To fill the aforementioned gaps, the aim of this study was to assess the prevalence of TORCH infections among migrant and native women and furthermore to explore the impact of women’s migrant status, migration distance and the spouse’s migrant status on past and recent infection risk, using a population-based survey in southern China with over 2.4 million women of childbearing age (15–49 years old). Gaining insight into the epidemiology profile of TORCH infections among women of childbearing age and its association with migration-related characteristics are key for developing more extensive and tailored intervention programs and allocating prevention and treatment resources more effectively.

Methods

Data source

The National Free Preconception Health Examination Project (NFPHEP), a series of population-based, nationwide cross-sectional surveys, was piloted in 220 rural counties located in 31 provinces and municipalities during 2010–2012 and promoted to both rural and urban areas in the whole country since 2013 [19]. This project has provided 19 preconception health service items involving health education, physical check-up, risk assessment and preconception counseling for married couples who planning to conceive within the coming six months and the coverage rate of the target population exceeded 80%. Serological screenings of TOX, CMV, and RV for women are included in this project to perform early diagnosis and treatment of TORCH infections. More details about the design, organization, implementation, and quality control of this project have been previously described at length [20, 21].

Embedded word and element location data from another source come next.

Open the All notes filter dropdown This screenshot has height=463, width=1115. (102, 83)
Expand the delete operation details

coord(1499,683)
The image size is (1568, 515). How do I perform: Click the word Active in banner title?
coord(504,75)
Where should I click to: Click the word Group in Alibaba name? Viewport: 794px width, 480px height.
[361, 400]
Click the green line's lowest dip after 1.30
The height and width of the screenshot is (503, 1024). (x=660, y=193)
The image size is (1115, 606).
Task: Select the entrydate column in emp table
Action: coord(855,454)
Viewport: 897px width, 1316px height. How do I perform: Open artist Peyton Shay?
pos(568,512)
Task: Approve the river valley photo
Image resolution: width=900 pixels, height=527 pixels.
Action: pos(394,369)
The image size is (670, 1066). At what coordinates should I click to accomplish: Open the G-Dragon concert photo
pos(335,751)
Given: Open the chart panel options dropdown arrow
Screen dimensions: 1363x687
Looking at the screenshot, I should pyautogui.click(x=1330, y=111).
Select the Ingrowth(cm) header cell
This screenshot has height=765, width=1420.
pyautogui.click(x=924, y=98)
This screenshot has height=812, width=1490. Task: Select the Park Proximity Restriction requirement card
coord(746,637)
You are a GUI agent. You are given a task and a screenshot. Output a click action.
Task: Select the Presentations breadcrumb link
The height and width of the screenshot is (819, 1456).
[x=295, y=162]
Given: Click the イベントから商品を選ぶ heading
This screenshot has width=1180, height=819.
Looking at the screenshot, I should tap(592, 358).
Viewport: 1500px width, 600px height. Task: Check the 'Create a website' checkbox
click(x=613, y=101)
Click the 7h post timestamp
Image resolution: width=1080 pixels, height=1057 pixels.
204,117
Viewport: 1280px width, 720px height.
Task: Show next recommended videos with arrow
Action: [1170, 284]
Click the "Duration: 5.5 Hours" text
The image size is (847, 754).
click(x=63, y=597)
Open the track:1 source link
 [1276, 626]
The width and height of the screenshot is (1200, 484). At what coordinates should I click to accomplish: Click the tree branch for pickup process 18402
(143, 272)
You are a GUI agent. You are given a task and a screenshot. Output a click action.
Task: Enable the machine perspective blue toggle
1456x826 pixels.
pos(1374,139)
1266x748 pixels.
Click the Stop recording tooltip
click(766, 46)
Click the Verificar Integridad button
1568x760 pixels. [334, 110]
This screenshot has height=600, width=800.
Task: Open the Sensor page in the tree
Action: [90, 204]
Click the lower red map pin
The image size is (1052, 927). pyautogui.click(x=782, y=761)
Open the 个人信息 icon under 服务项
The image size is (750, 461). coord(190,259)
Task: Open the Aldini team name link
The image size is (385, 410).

Research site and study population

Guangdong Province, located on the southeastern coast, is one of the most developed provinces in China and a key destination for migrants. The East Asian monsoon is the main climatic type in this area, where the light, heat, and water resources are rich. This study was based on the rounds of NFPHEP conducted from January 2014 to September 2019 in Guangdong Province. 2,679,011 women aged from 15 to 49 years were included in this study, then those who did not have serological testing for TOX, CMV, and RV before pregnancy, those with missing data on the migrant status, and duplicated recodes were excluded. Overall, 2,451,297 participants (91.5%) were included in the final analysis (Fig S1).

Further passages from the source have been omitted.